▶ _What to work on_: Would you reproduce every line of the material exactly?

▶ _Source material_:
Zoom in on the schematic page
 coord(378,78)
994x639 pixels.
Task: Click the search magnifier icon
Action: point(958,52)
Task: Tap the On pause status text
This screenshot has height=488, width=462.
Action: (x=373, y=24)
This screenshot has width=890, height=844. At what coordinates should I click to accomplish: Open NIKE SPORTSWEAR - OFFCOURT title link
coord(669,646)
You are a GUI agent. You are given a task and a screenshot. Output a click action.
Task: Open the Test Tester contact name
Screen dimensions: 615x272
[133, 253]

▶ _Answer to the exercise_:
Zoom in on the schematic page
 coord(378,78)
994x639 pixels.
Task: Click the search magnifier icon
Action: point(958,52)
Task: Tap the On pause status text
This screenshot has height=488, width=462.
Action: (x=373, y=24)
This screenshot has width=890, height=844. At what coordinates should I click to accomplish: Open NIKE SPORTSWEAR - OFFCOURT title link
coord(669,646)
You are a GUI agent. You are given a task and a screenshot. Output a click action.
Task: Open the Test Tester contact name
Screen dimensions: 615x272
[133, 253]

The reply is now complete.